Friday, November 18, 2011

Working with families

One of the shifts that is implicit in my shift as a clinician moving from individual holistic health to the psychological wellbeing of individuals, is that in the latter it is necessary to consider the person’s environment as an organizing principle. In my work as a homeopath I took into consideration the effects of the environment and the person’s own view of reality and their understanding of their environment and I looked for the underlying organizing principle why they found themselves in that environment. This is a fascinating study and one that can point to many inner organizing themes in the person’s psyche.
Yet in psychotherapy, while working with the individual, it is necessary to pay attention to the family structure – or the lack of that – when striving to bring about health and balance in one’s inner world. In homeopathy I did not consider it to be my role to help my clients understand their family structure and their place in it, nor using that matrix of family bonds in relieving them from their underlying anxieties and discomforts, I merely needed that understanding to bring us to a general understanding of the person’s constitutional makeup.
In therapy the inner experience of the person is dependent on the maintaining factors, the environment. (It is called “maintaining”, when the circumstances cause suffering and as long as the person is in that environment, healing is extremely difficult). Bringing light on an experiential level to the inner workings of these relationships I believe I can be of utmost help as a therapist. It is most often true about people that they are in certain environments and relationships for a reason but in many cases the person is tied in that particular situation and has no option to move out of it. So while keeping it in mind that this person has a larger organizing principle in their life that keeps them in that particular unconscious set up, a way to dissolving that discomfort can be through solving the puzzle in their family environment.

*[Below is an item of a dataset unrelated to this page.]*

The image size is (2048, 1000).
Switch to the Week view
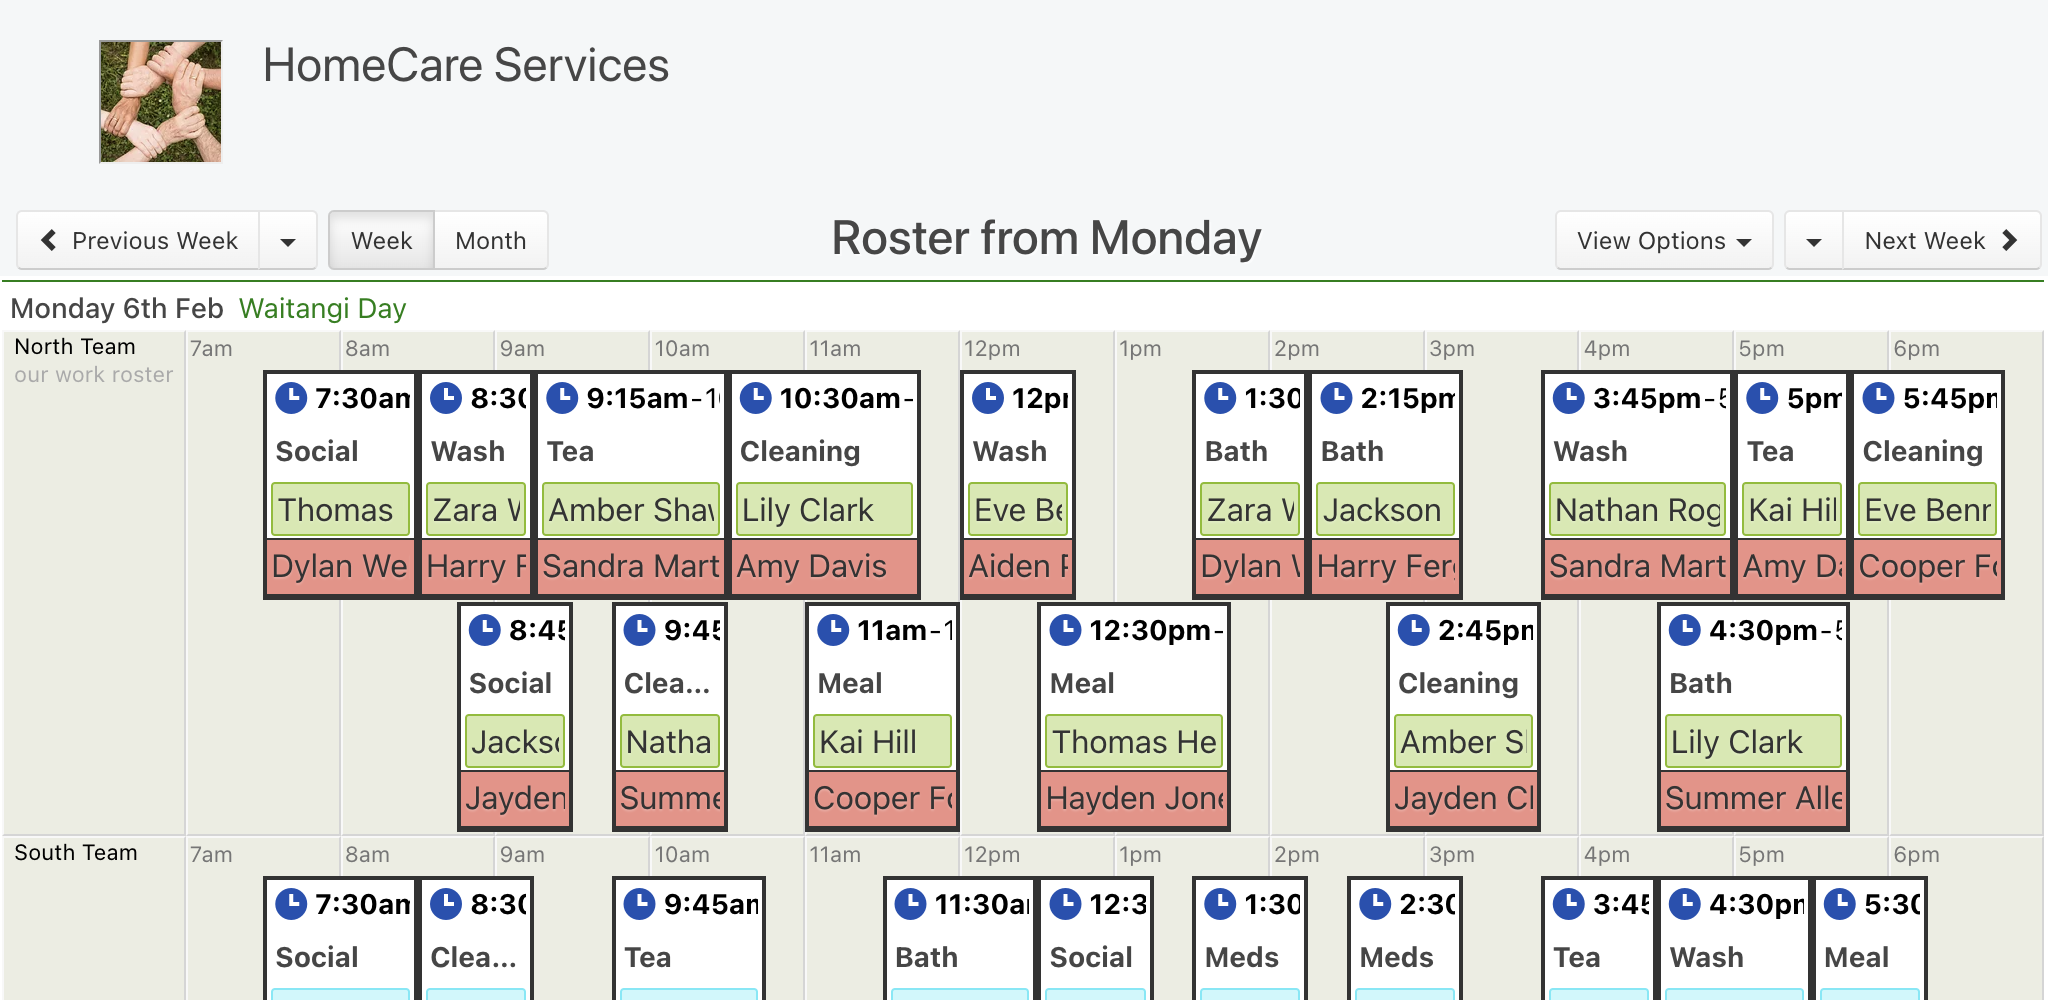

A large group of people for whom this is true are children. This is complicated enough for young children who are stuck in abusive or unhealthy circumstances but I find even more excruciating some of the situations of inner and outer conflict and paradox of adolescent life. Adolescents are on the edge – they are still children but they are budding adults. Several clinicians and authors spent their careers working with adolescents and tried to untie the knots of the complex hardships of transition from childhood to adulthood, in this most active phase of individuation. I find it a rewarding thought as a clinician that I might be able to intervene at this juncture of one’s life.
Adolescents have the mental capacity to see the intricacies of mental emotional and relational (interpersonal) life yet they are operating on the platform of the well-tried and familiar childhood. It is often the very parents who admire their children and want the best for them in becoming healthy adults, who keep them back from making those steps and allowing them to detach from them. It is hard to see a loved one leave. Working with families of adolescents is rewarding as I feel I am allowed into the life of people at this intricate time when one (the parent) needs a little whisper of help to let go and the other (adolescent) needs the whisper of encouragement that it is ok to go.